Дмитрий сжал кулаки. Её спокойствие выводило из себя куда сильнее, чем любой крик. Он развернулся и решительным шагом направился в комнату сына. Он распахнул дверь, готовый метать громы и молнии. Кирилл сидел в наушниках, полностью поглощённый игрой.

— Сними это немедленно! — рявкнул Дмитрий. Сын нехотя стянул наушники на шею. — Что это за новости из школы? Почему ты прогуливаешь?

— Да там скучно, — лениво протянул Кирилл, глядя на отца без малейшего страха. — Всё равно ничего не понимаю.
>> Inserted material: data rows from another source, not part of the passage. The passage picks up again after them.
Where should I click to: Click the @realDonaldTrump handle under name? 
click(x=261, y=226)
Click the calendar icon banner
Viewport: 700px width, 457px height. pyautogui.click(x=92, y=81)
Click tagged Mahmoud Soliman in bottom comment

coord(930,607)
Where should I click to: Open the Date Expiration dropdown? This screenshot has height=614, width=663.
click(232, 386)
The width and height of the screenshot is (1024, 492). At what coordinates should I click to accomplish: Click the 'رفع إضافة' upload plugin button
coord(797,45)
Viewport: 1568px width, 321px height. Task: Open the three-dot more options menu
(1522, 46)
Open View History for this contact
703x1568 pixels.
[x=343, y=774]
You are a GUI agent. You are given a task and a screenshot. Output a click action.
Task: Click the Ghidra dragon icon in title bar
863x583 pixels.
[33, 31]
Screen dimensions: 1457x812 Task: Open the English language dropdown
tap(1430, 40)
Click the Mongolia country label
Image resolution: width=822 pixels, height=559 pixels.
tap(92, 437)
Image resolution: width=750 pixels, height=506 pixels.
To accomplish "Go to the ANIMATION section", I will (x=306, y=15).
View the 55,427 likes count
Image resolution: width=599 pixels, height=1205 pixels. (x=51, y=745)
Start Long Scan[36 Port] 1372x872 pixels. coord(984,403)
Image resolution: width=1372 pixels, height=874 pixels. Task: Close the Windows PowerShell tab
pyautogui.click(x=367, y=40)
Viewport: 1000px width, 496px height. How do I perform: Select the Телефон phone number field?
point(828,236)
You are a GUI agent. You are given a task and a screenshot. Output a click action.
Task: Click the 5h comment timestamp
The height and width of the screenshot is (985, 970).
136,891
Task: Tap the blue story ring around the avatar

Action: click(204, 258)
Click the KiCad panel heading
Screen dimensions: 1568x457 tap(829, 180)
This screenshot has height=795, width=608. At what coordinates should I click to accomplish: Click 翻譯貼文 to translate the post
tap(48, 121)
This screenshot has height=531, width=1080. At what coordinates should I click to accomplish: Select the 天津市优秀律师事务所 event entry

— Меня не волнует, скучно тебе или нет! Ты должен ходить на уроки! С завтрашнего дня я лично буду тебя будить и проверять, чтобы ты вышел вовремя! Кирилл усмехнулся. Прямо в лицо отцу.

— Пап, ты же сам сказал, что я должен быть мужиком и сам принимать решения. Я и решаю. Решаю, что сон важнее тупой алгебры.

Дмитрий остолбенел. Сын бил его его же оружием, его же словами. Он открыл рот, чтобы заорать, чтобы пригрозить, но понял, что все его угрозы — пустой звук. Он сам разрушил фундамент, на котором держался родительский авторитет. Он хотел быть другом, а в итоге оказался просто спонсором.

— Я тебе… я тебе денег больше не дам! — нашёл он наконец единственное, что мог сказать.

— Окей, — пожал плечами Кирилл и снова натянул наушники на голову, давая понять, что разговор окончен.

Дмитрий вышел из комнаты, оглушённый не столько хамством сына, сколько собственным бессилием. Он прошёл в гостиную и рухнул на диван. На кухне всё так же мерно стучал нож. Ирина готовила ужин, и ему показалось, что этот звук отсчитывает секунды до его полного, оглушительного провала.

Неделя превратилась в тягучую, молчаливую войну. Дмитрий пытался изображать строгость, но его арсенал оказался удручающе скуден. Он перестал давать Кириллу деньги, но тот, казалось, этого не заметил. Видимо, находились другие, более сговорчивые спонсоры среди друзей или сердобольных бабушек. Дмитрий пытался установить комендантский час, но его грозное «чтобы в десять был дома!» разбивалось о простое «ага», после которого Кирилл возвращался ближе к полуночи. Любая попытка начать серьёзный разговор натыкалась на стену из наушников и демонстративного безразличия.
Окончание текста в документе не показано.